本实验采用改良的Allens打击法建立高位SCI模型。术后大鼠双下肢呈弛缓性瘫痪，BBB评分趋近于0分，表明高位SCI大鼠下肢运动功能严重受损，建模成功。电镜下可观察到心肌细胞出现超微结构破坏，表现为肌丝溶解、闰盘连接分离、肌浆网扩张、细胞膜部分破裂溶解、线粒体肿胀嵴稀疏等，证明高位SCI早期存在心肌细胞损伤，与文献报道一致[4]。本研究发现，大鼠高位SCI早期心肌PI3K和p-AKT表达降低，心肌细胞膜GLUT4含量减少，说明PI3K/AKT/GLUT4信号通路存在异常。
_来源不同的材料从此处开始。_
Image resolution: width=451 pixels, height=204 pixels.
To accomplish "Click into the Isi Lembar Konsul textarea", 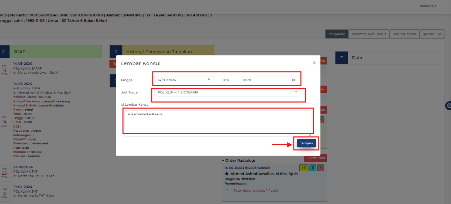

磷脂酰肌醇3-激酶家族(PI3Ks)通过磷酸化磷脂酰肌醇和磷酸肌醇的3′-羟基参与调控细胞代谢、生存和囊泡运输等多种生理过程。根据作用底物和序列同源性的不同，PI3Ks可分为Ⅰ型PI3Ks、Ⅱ型PI3Ks和Ⅲ型PI3Ks[8]。Ⅰ型PI3Ks又分为ⅠA和ⅠB两种亚型，其中ⅠA亚型是由一个p85调节亚基和一个p110催化亚基组成的异质二聚体；调节亚基p85可以直接与细胞膜上的酪氨酸受体，如胰岛素受体底物1结合后，激活催化亚基p110，实现信号向下游通路的传递[9]。Luo等[10]通过构建PI3K p85亚基敲除大鼠模型，发现PI3K信号分子受损会引起骨骼肌胰岛素抵抗和全身葡萄糖耐受不良，表明PI3K p85亚基是调节能量代谢的重要分子。AKT是位于PI3K信号通路下游的丝氨酸/苏氨酸蛋白激酶，磷酸化后作用于AKT的底物160 kDa，驱动GLUT4转位，促进葡萄糖摄取。研究证实敲除AKT可以抑制胰岛素介导的葡萄糖摄取，而AKT过表达则会增加葡萄糖摄取，表明AKT是葡萄糖摄取的重要分子[11]。本实验结果显示，在高位SCI 后24 h内，p-AKT均呈低表达，与上游PI3K蛋白低表达存在一致性，证实是上游PI3K表达下调引起信号传导受损，致AKT磷酸化水平降低。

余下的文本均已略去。